═════ PASSAGE SHOWN ═════

Methods. At 12, 16 and 20 weeks blood glucose was measured and an echocardiography scan for the assessment of cardiac function after the animal had been anesthetized with 3% isoflurane on ZDF (n=10) and CTRL rats (n=10). At 20 weeks rats were killed with an overdose of pentobarbital (60mg/kg) and the heart extracted. It was mounted on a simplified Langendorff setup and perfused with Tyrode with 20mM butanedione monoxime. The right ventricle was opened and a suitable cardiac muscle (trabeculae) dissected. The trabeculae was attached between a force transducer and micromanipulator, immersed in carbogenated Krebs-Henseleit solution (37°C). Measurements taken included: force frequency characteristics, sarcoplasmic reticulum Ca2+ load and maximal force in response to isoproterenol (10-8,-7,-6). Measurements were then repeated in the presence of inhibitors blocking CaMKII (KN-93, 2μmol/L). CTRL experiments were performed using the inactive analogue KN-92 (2μmol/L). Sections of heart tissue from the right and left ventricle were rapidly snap frozen in liquid nitrogen for later protein analysis of total, oxidized and O-GlcNAc CaMKII, or fixed in 4% formalin and later cryostat sectioned for staining of fibrosis (Masson’s trichrome) and apoptosis (TUNEL).

Results. After 12 weeks, fasted blood glucose was 17.4mmol/L for the ZDF diabetic rats and 8.6mmol/L for the CTRL rats. No significant differences were detected in heart function as measured by echocardiography at 12 weeks. However, at 16 weeks we observed changes in the E/A ratio in the ZDF rat from 1.77 to 2.19 compared to 1.95 in the CTRL rats, indicating potential functional remodeling, in particular diastolic function, in the diabetic animals. We were able to measure force frequency, SR Ca2+ load and maximal force in response to cardiac stress in diabetic and non-diabetic animals, both with and without the CaMKII inhibitor KN-93 (see Figure). Inhibition of CaMKII resulted in improved maximum rate of contraction, as well as reduced relaxation time in the non-diabetic rat heart. Indicating improved contractility and relaxation after CaMKII inhibition. Western blot analysis showed an up regulation of total CaMKII, oxidized, O-GlcNAc CaMKII in the ZDF rat compared to the CTRL rats.

═════ RECORDS SHOWN ═════

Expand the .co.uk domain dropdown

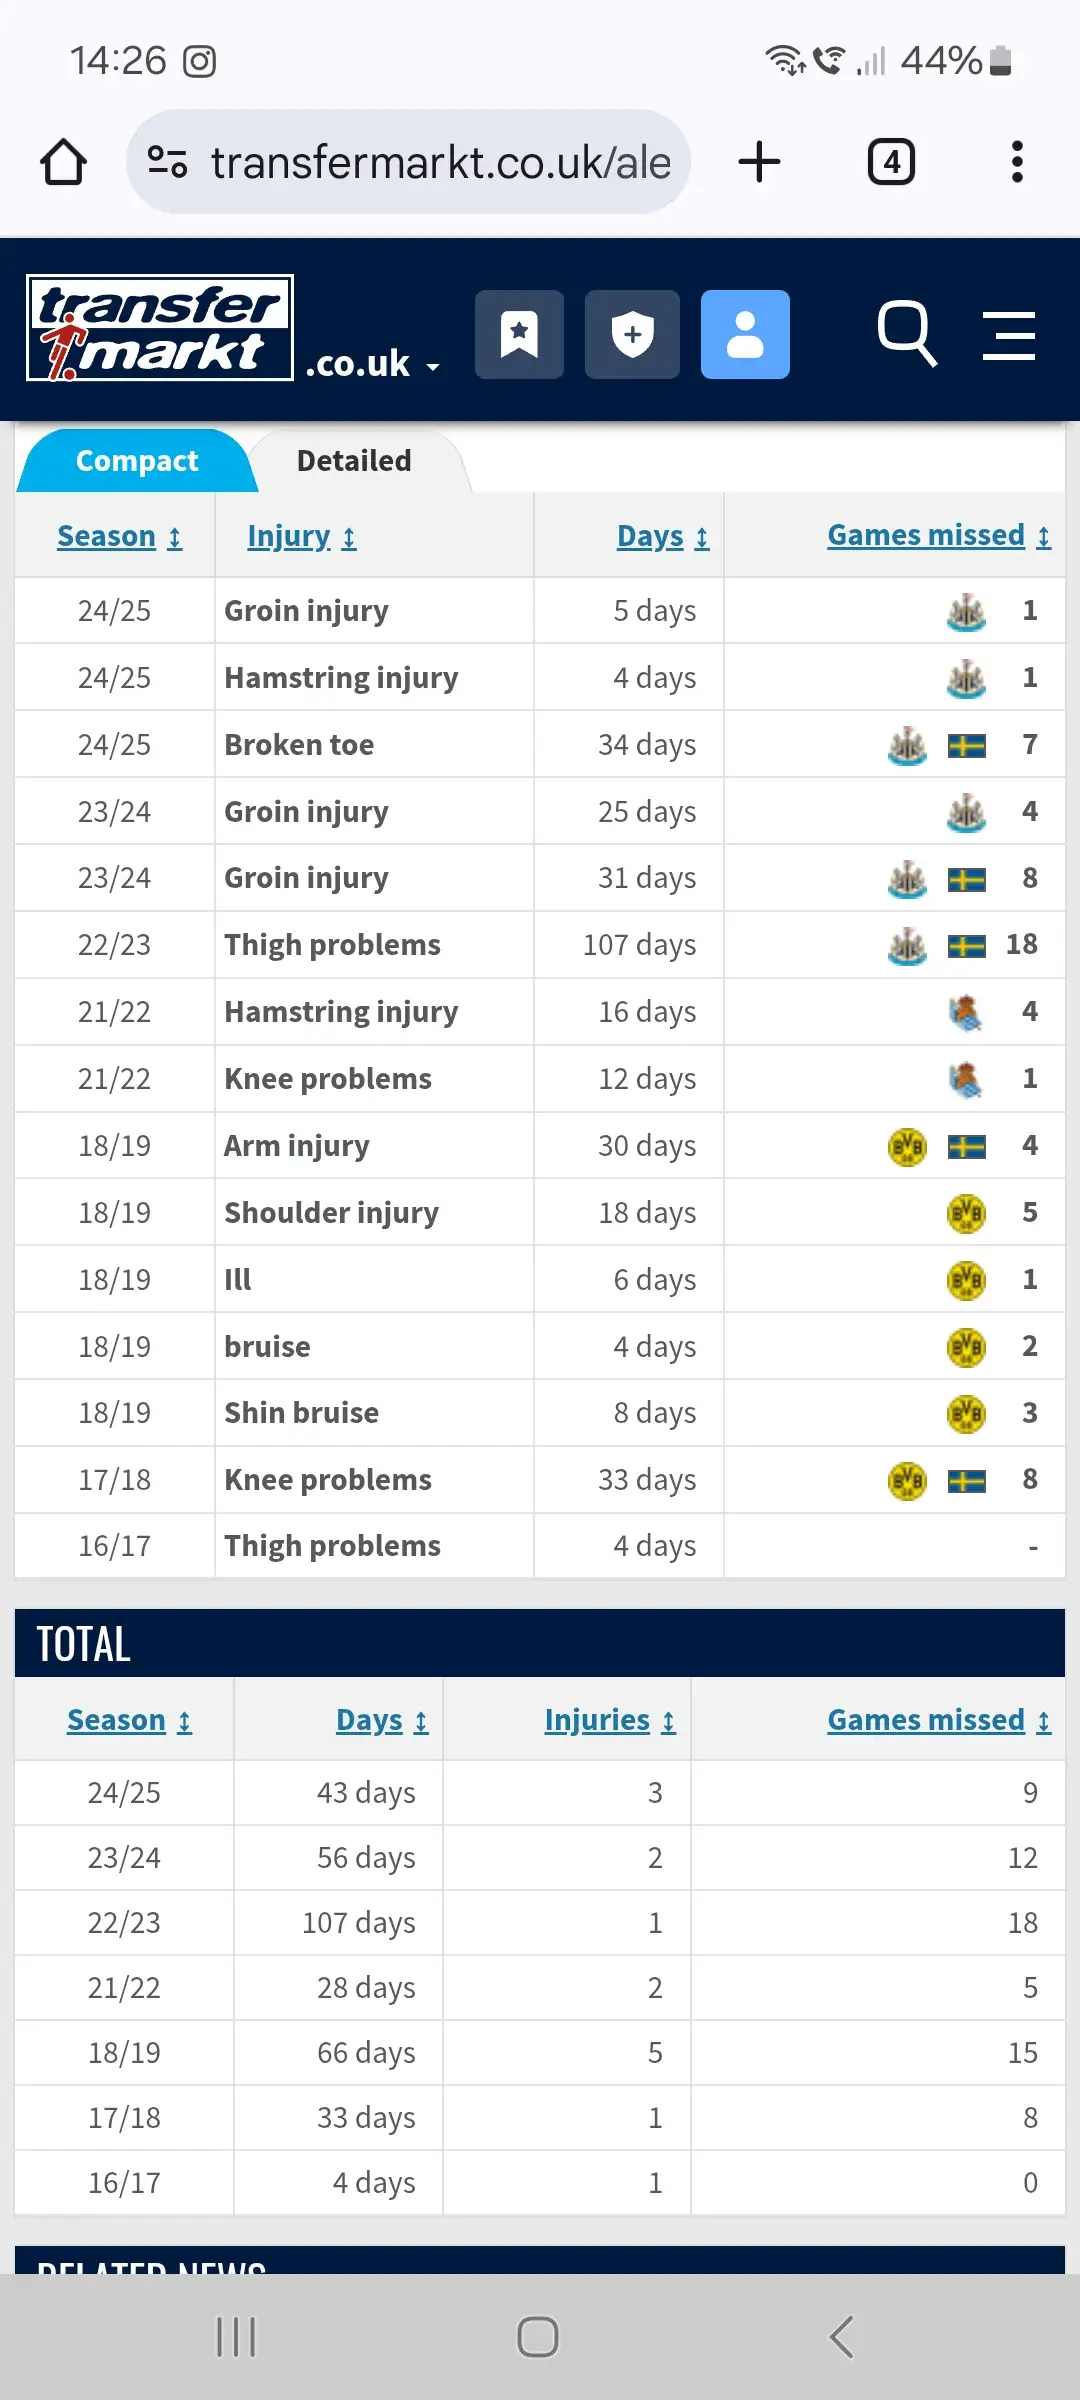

═════
═════ RECORDS SHOWN ═════

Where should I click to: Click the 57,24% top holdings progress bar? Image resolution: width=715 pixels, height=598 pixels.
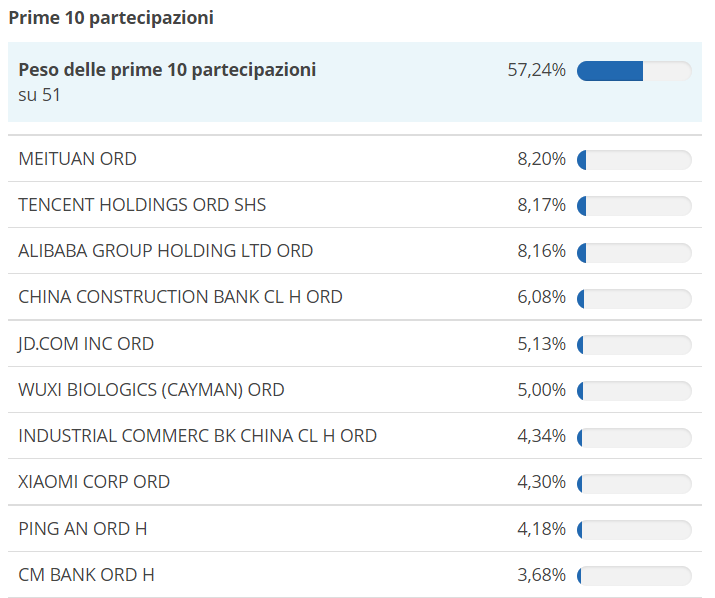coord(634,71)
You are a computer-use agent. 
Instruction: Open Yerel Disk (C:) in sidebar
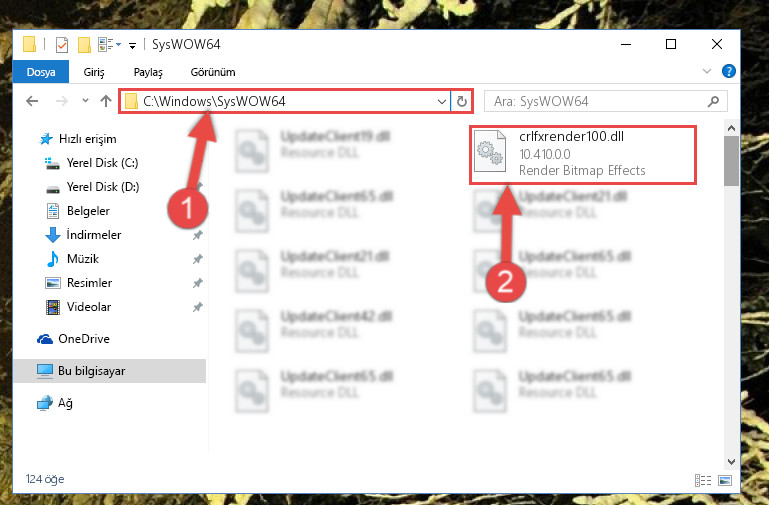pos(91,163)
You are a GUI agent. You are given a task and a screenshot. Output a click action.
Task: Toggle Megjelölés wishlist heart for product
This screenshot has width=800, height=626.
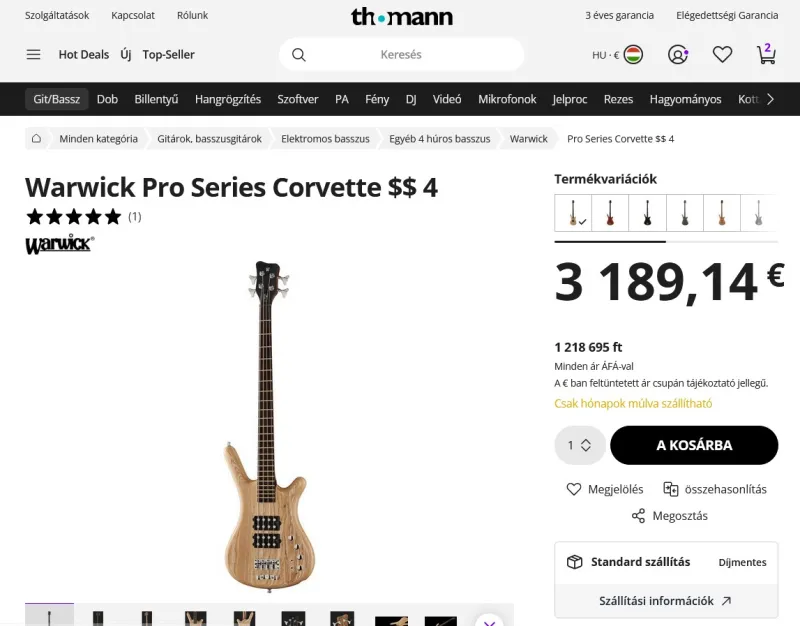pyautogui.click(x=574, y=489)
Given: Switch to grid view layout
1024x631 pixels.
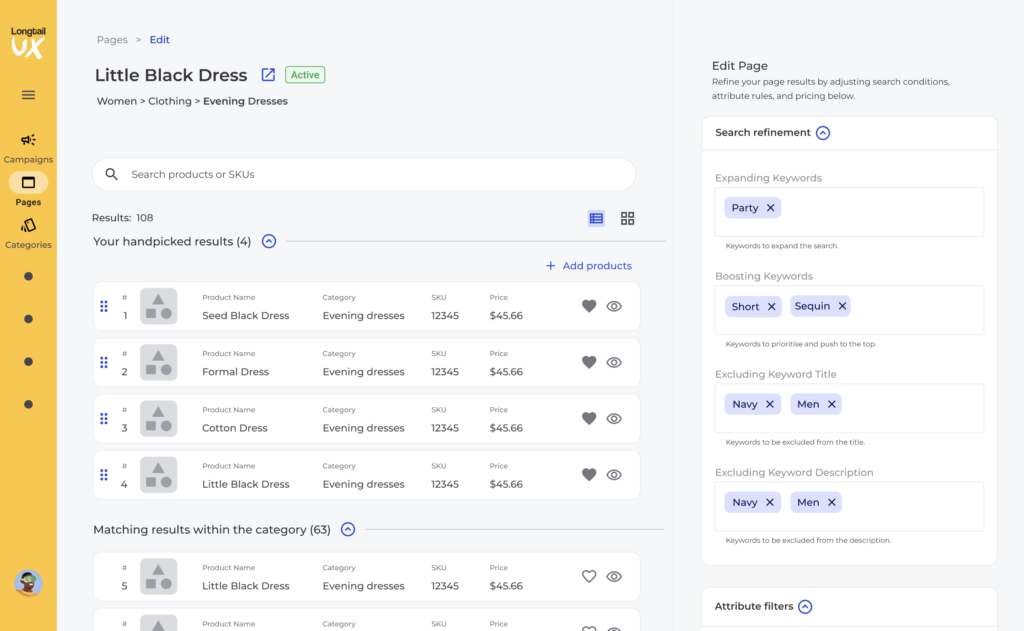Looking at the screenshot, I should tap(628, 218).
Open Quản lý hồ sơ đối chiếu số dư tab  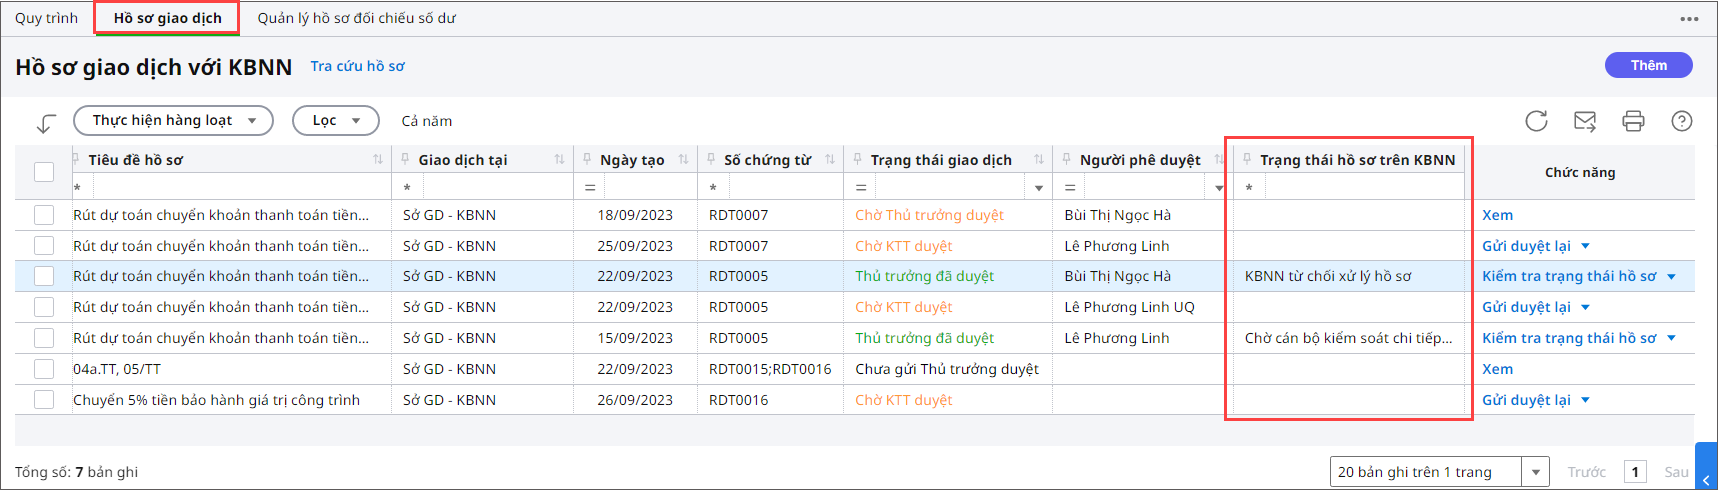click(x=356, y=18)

═════
═════ RECORDS SHOWN ═════

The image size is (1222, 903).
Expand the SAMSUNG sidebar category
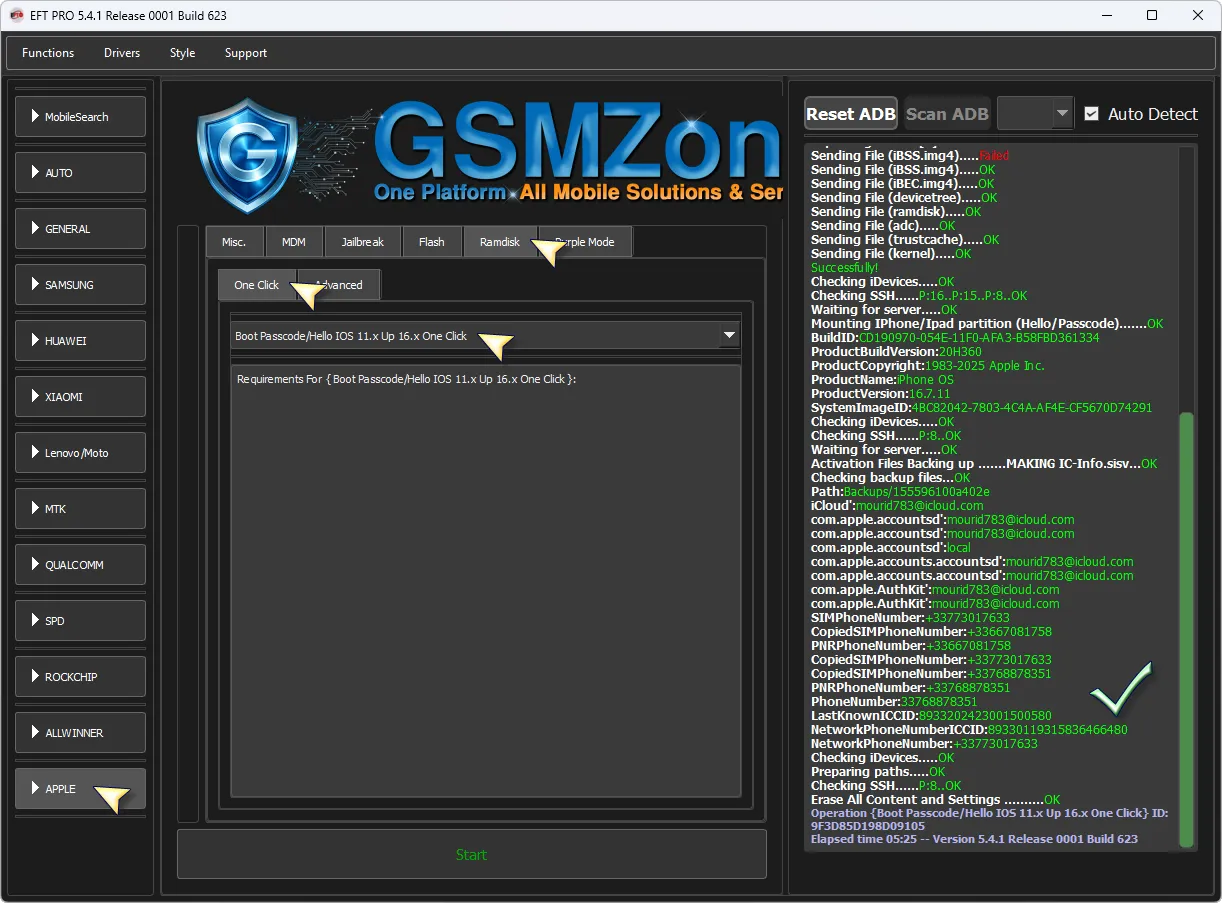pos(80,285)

═════

**WORK ITEM**
Write what comes next in the study of CaMKII in diabetic rat hearts, starting after its final sentence.

**RESULT**
Figure 1

Maximum rate of contraction in trabeculae isolated from the right ventricle of non-diabetic animals. KHB: no CaMKII inhibition; KN-93: CaMKII inhibition.

Conclusion. The results from this study show that the diabetic heart is predisposed to decreased cardiac function as diabetes develops, and that total, oxidized, and O-GlcNAc modified CaMKII are up regulated in the diabetic heart. The results from our functional studies suggest a potential therapeutic role for CaMKII inhibitors in improving cardiac muscle contractility in the diabetic heart.

Anderson ME, Brown JH & Bers DM (2011) Journal of Molecular Cell Cardiology 51, 468-473.

Kannel WB & McGee DL (1979) Circulation 59, 8-13.

Erickson JR, Pereira L, Wang L, Han G et al., (2013) Nature 502, 372-6.

Luo M, Guan X, Luczak ED, Lang D et al., (2013) Journal of Clinical Investigation 123, 1262-1274.